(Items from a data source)
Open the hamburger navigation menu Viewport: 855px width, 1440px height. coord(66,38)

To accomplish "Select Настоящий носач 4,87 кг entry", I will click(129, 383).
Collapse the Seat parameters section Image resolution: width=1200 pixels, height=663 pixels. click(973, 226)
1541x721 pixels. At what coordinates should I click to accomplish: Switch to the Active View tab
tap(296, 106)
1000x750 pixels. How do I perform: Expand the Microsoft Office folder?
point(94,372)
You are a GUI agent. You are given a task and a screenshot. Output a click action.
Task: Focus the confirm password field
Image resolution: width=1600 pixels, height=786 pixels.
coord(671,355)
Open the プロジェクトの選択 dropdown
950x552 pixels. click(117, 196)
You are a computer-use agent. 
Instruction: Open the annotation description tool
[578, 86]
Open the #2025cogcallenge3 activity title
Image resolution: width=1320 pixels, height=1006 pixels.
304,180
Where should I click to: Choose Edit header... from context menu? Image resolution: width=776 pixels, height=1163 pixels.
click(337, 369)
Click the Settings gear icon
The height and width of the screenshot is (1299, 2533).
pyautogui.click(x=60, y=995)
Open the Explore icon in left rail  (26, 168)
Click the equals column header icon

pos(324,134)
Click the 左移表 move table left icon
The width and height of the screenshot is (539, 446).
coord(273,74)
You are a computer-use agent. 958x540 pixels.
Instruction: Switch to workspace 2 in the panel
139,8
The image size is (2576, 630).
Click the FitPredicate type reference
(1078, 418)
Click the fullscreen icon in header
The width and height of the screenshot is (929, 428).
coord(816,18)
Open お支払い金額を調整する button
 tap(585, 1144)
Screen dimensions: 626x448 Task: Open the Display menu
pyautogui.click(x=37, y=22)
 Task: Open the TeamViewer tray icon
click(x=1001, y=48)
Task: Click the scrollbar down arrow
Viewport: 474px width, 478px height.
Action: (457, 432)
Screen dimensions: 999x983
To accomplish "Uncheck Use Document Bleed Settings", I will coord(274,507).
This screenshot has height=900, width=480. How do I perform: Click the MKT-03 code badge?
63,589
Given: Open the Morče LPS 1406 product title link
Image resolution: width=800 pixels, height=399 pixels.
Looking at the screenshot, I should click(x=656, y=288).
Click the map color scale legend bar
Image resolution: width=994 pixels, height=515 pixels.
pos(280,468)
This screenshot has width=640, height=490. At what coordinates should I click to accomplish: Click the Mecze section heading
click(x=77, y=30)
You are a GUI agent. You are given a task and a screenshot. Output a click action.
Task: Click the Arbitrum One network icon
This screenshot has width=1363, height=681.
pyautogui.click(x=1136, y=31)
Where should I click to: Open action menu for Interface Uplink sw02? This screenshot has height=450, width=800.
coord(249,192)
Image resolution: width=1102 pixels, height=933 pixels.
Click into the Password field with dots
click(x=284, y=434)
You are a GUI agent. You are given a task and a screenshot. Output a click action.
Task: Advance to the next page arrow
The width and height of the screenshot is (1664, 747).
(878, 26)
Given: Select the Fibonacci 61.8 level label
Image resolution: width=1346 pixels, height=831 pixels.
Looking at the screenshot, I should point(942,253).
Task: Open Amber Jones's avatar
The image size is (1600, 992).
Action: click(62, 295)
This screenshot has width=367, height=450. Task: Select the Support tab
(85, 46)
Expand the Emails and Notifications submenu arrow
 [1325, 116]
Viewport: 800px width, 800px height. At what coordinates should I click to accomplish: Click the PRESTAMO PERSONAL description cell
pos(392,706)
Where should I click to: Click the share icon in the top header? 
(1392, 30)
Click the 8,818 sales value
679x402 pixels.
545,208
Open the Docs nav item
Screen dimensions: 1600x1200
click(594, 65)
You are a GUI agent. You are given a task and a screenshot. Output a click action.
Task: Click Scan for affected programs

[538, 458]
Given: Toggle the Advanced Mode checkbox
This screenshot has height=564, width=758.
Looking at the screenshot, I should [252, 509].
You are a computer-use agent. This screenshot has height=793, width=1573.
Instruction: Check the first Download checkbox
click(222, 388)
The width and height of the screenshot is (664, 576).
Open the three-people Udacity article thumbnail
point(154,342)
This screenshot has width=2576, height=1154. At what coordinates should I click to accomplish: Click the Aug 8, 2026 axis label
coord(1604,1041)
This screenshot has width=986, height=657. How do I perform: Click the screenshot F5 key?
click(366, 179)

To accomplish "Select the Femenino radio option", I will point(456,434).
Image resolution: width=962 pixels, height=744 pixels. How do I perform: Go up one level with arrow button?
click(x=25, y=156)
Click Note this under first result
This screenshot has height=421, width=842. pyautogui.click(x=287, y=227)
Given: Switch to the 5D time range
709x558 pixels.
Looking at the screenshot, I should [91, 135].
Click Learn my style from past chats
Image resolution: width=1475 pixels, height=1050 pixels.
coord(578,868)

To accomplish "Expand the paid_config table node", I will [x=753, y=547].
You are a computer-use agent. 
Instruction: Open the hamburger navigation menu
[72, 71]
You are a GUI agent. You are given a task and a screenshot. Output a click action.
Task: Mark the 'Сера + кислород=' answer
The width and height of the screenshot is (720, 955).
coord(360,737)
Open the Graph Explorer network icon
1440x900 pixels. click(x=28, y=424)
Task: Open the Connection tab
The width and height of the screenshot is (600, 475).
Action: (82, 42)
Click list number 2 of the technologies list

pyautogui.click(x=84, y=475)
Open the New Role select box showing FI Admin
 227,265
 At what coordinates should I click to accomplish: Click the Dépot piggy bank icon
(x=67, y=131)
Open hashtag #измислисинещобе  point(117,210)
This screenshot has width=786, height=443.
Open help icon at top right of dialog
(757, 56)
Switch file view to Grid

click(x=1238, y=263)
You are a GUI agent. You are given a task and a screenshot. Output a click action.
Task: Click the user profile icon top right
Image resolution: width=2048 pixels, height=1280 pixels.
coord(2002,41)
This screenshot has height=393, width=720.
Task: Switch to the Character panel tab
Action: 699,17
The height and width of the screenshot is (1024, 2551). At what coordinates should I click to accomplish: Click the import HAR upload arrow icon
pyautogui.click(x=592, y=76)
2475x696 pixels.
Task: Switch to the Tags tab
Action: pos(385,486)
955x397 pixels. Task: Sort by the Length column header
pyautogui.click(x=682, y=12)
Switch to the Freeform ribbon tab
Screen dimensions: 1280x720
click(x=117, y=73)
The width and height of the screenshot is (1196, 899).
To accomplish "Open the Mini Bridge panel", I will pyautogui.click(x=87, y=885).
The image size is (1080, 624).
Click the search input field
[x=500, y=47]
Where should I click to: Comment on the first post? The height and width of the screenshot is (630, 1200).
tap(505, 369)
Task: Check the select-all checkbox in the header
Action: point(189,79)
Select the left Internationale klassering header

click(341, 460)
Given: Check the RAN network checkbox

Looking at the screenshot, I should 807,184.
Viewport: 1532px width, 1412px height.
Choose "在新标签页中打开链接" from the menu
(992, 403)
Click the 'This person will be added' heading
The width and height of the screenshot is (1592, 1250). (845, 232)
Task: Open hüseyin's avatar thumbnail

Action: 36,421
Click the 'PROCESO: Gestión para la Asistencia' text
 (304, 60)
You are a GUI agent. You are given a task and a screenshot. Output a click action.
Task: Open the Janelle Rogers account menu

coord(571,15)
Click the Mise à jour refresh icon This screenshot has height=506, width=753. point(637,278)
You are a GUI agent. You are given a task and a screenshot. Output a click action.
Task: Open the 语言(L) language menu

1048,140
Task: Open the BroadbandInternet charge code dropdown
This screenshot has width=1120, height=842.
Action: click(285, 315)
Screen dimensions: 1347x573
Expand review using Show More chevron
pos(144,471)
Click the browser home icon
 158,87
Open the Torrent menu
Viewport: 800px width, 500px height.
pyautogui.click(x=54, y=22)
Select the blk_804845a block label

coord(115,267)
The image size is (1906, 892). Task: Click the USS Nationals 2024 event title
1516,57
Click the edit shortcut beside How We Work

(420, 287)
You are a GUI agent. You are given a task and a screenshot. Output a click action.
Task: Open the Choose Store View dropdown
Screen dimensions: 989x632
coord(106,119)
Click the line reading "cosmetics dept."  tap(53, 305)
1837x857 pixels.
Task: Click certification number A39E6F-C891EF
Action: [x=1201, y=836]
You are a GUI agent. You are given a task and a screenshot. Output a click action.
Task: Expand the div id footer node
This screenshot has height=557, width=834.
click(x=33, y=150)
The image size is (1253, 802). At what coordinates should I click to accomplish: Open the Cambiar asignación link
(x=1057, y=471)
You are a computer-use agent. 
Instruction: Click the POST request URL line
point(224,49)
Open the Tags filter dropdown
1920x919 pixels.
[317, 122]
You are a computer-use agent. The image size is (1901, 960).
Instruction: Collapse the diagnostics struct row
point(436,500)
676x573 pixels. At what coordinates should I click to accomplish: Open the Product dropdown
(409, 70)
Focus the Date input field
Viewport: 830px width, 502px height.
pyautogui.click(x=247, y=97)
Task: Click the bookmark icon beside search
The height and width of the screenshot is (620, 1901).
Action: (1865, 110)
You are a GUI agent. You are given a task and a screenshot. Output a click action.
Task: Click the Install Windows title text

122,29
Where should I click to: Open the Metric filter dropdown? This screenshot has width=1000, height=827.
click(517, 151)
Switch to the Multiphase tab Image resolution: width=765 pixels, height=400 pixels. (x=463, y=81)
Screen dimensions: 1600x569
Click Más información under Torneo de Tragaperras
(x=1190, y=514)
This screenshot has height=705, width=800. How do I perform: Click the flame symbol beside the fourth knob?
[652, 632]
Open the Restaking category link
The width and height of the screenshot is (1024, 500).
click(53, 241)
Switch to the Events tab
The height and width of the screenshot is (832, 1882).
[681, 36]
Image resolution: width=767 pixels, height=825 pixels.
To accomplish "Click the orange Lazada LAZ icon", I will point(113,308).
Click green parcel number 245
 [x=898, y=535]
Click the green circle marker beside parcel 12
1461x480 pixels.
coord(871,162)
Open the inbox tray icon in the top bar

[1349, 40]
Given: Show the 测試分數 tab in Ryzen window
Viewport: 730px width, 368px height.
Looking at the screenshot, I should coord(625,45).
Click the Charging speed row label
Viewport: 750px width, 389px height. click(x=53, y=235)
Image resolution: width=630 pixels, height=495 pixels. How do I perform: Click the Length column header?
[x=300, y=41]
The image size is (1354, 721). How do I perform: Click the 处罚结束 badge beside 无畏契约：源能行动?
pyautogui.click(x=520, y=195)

◆ **What you need to do**:
From the data above, output only the lines between the line containing "Open the プロジェクトの選択 dropdown" and the line containing "The image size is (2576, 630).", inclusive, exactly as written.

◆ **Exercise solution**:
Open the プロジェクトの選択 dropdown
950x552 pixels. click(117, 196)
You are a computer-use agent. 
Instruction: Open the annotation description tool
[578, 86]
Open the #2025cogcallenge3 activity title
Image resolution: width=1320 pixels, height=1006 pixels.
304,180
Where should I click to: Choose Edit header... from context menu? Image resolution: width=776 pixels, height=1163 pixels.
click(337, 369)
Click the Settings gear icon
The height and width of the screenshot is (1299, 2533).
pyautogui.click(x=60, y=995)
Open the Explore icon in left rail  (26, 168)
Click the equals column header icon

pos(324,134)
Click the 左移表 move table left icon
The width and height of the screenshot is (539, 446).
coord(273,74)
You are a computer-use agent. 958x540 pixels.
Instruction: Switch to workspace 2 in the panel
139,8
The image size is (2576, 630).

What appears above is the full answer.